Around 249 billion cigarettes were sold in the United States last year, and if the Food and Drug Administration gets its way, in the future all the cigarettes sold here will be made with tobacco that contains very little nicotine. There's a chance that 22nd Century Group, Inc. (XXII -5.26%) could become an important supplier of low-nicotine tobacco in the U.S. In fact, the company appears so far ahead of the competition's efforts to meet the potential new rules that it might become the country's only tobacco supplier.

Stocks that look too-good-to-be-true usually are, but 22nd Century Group could make investors rich if it becomes the country's sole tobacco supplier. Let's see if the potential outweighs some troubling risks.

Cigarettes in a red box, some spilling out on a pile of cash.

Image source: Getty Images.

20 years of exclusivity ahead?

The FDA wants to make cigarettes far less habit-forming by lowering their nicotine content to nonaddictive levels. That doesn't mean it wants everyone to switch to silver brands or other innocuous-seeming colors, because those descriptors simply refer to the amount of ventilation at the filter.

Instead, the FDA issued an advance notice of proposed rulemaking (ANPRM) to lower the nicotine content in the tobacco itself. In response to the agency's proposal, British American Tobacco (BTI 0.80%) claimed it would take it another 20 years to produce the sort of tobacco the agency has in mind at a commercial scale. Recently, Bloomberg reported a similar claim made by the director of product policy at Philip Morris International (PM 2.82%)

Patents held by 22nd Century are one of the roadblocks British American Tobacco cited when responding to the ANPRM in July. Of course, 22nd Century was quick to point out that it's prepping enough seeds to replace the entire U.S. tobacco crop with low-nicotine plants that Philip Morris and British American can license for a significant fee.

A shot at an elusive title?

While there's a chance that 22nd Century could become the country's only tobacco provider, some investors are hoping it won't need the FDA to throw a monkey wrench in the tobacco industry's gearbox. The company's putting together an application to market its very low nicotine tobacco, or VLN Tobacco, as an official Modified Risk Tobacco Product (MRTP).

So far, the FDA has shot down every attempt the tobacco industry's made at labeling tobacco products as less risky than cigarettes, and an application to apply a modified-risk label to Philip Morris International's popular IQOS device doesn't seem to be going anywhere. Earlier this year, a federal advisory panel voted 5-to-4 against the claim that using the device, which heats but doesn't burn tobacco, is less harmful than continuing to smoke regular cigarettes.

Reasons to back away

There isn't any chance the FDA will allow products containing 22nd Century's VLN Tobacco to be marketed as a low-risk option to traditional cigarettes. The company might be able to show it's less addictive because it contains less nicotine, but Congress charged the FDA with ensuring any statements about modified-risk products relate to the overall disease risk of the product.

Full ash tray on top of a giant hundred dollar bill.

Image source: Getty Images.

Nicotine is hardly the only molecule that makes its way through a cigarette filter that upsets the FDA. Although the addictive substance is thought to assist cancer development, it isn't a direct carcinogen itself. Until 22nd Century finds a way to eliminate compounds that undoubtedly contribute to tobacco-related cancer, investors better forget about this company, or any of its potential partners, marketing "low-risk" cigarettes.
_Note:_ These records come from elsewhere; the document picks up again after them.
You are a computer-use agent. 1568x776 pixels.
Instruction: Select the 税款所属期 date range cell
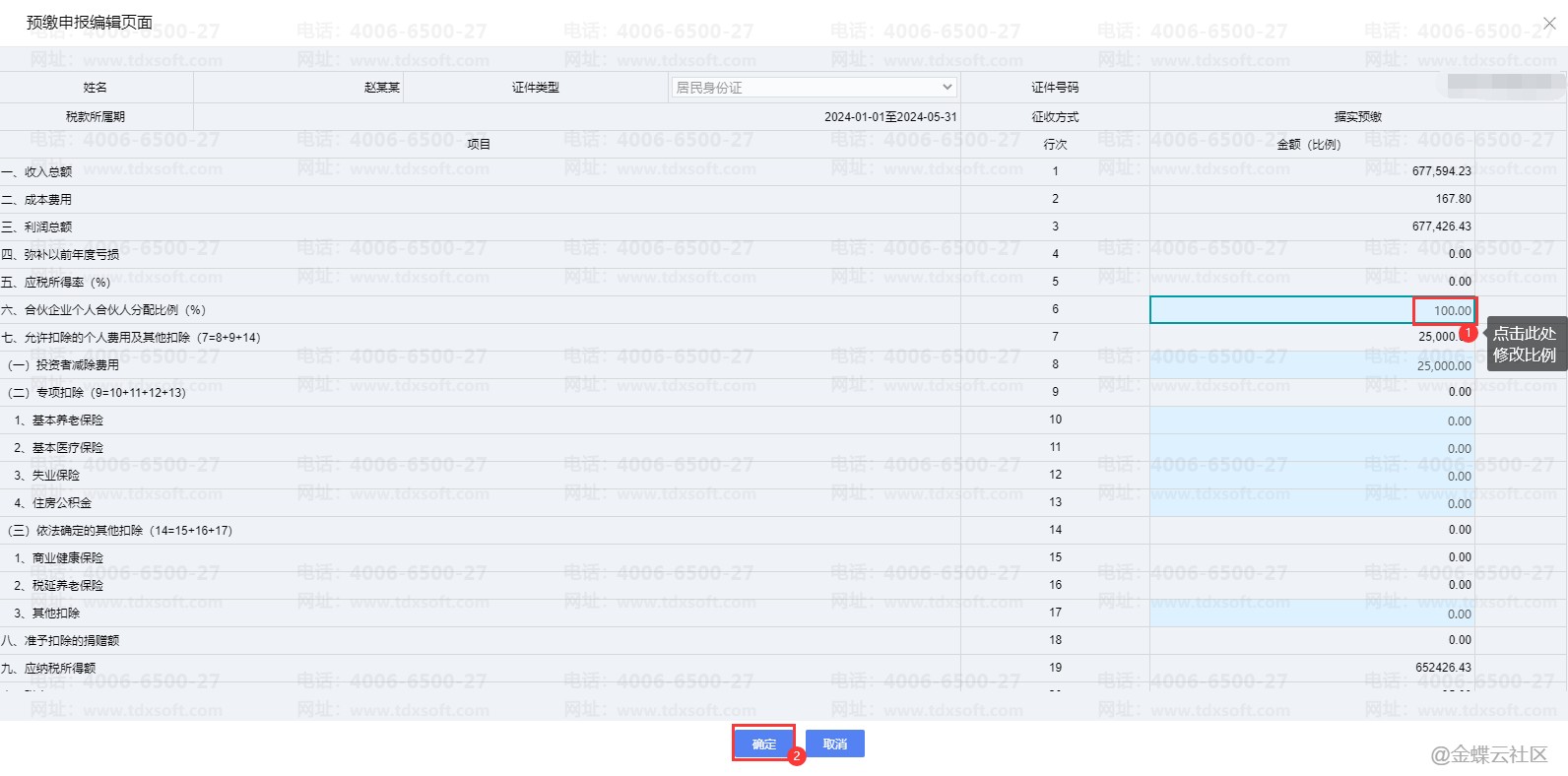(x=577, y=116)
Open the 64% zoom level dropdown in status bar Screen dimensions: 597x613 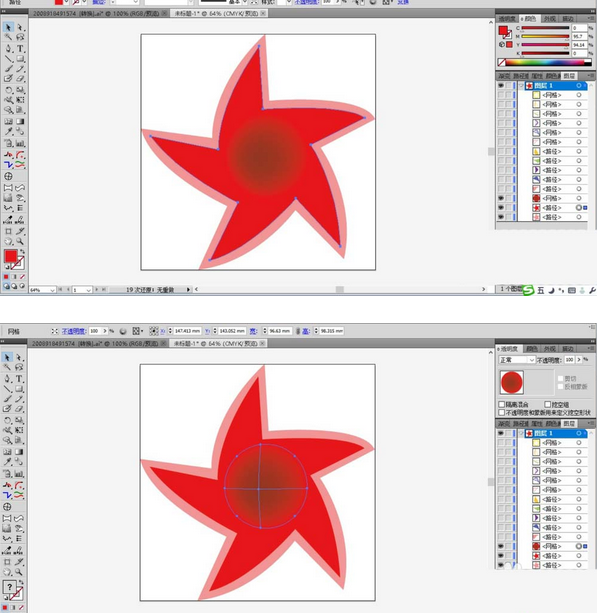click(42, 290)
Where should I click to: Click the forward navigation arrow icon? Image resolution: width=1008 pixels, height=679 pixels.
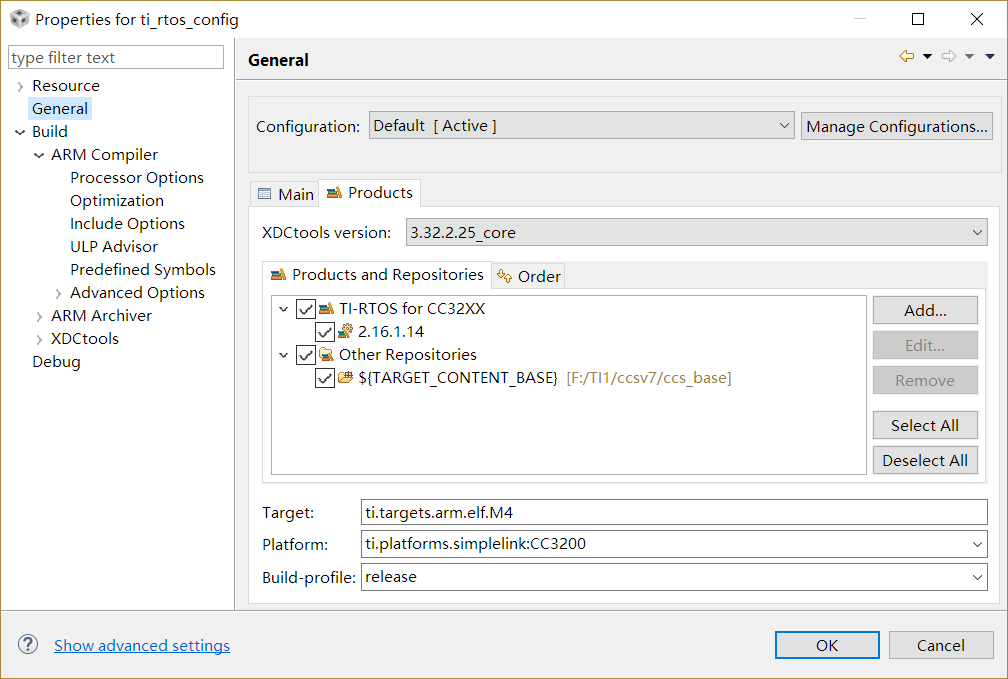949,57
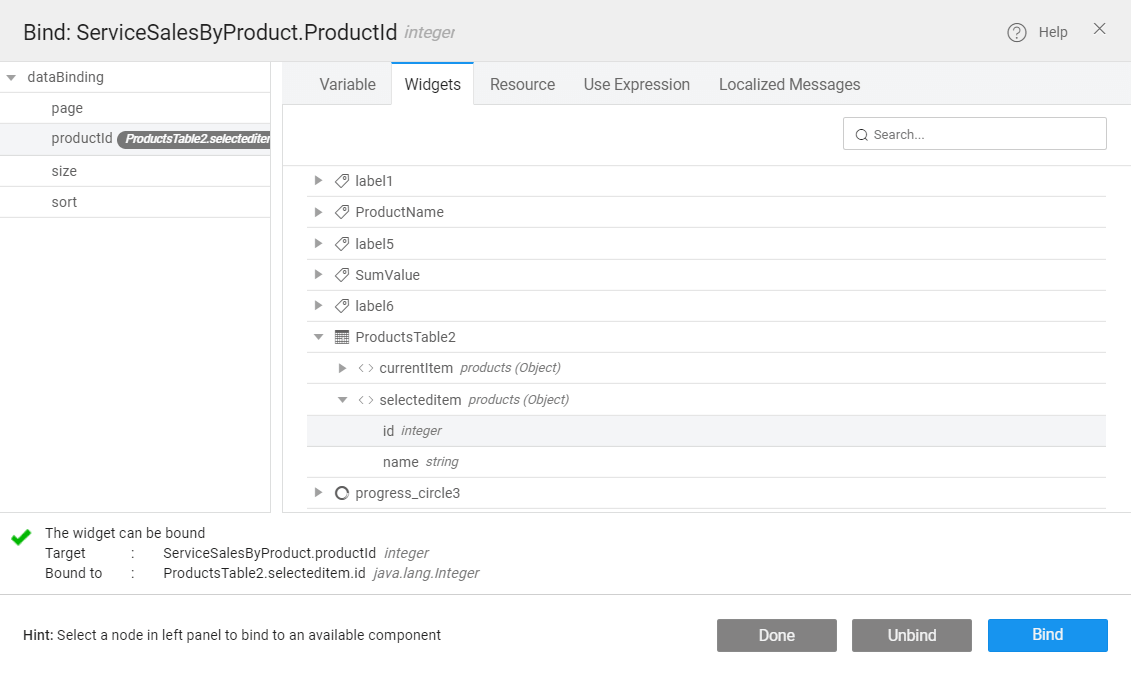Open the Use Expression tab

(x=636, y=85)
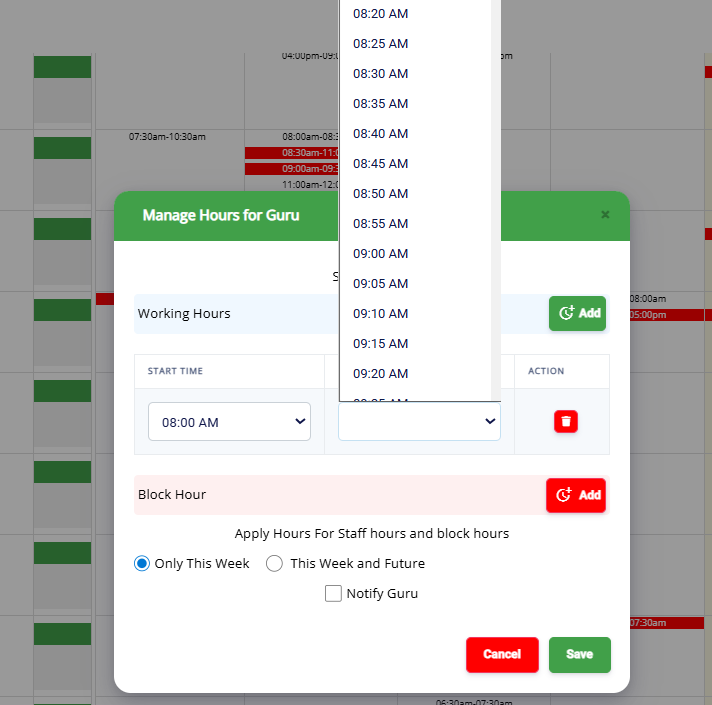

Right now, 22nd Century Group is a $290 million company with operations that lost around $19 million over the past year. While there's a chance it can market cigarettes as less addictive, it seems like an awfully tough sell. The company told us it was accelerating the rollout of a low-nicotine brand in Europe more than two years ago but sales so far haven't been worth mentioning.

Unless the FDA strong-arm's the U.S. tobacco industry into signing extremely lucrative licensing deals by implementing its proposal, I don't see anywhere for this stock to go but down. It could happen, but it hardly seems like a risk worth taking, no matter the potential upside.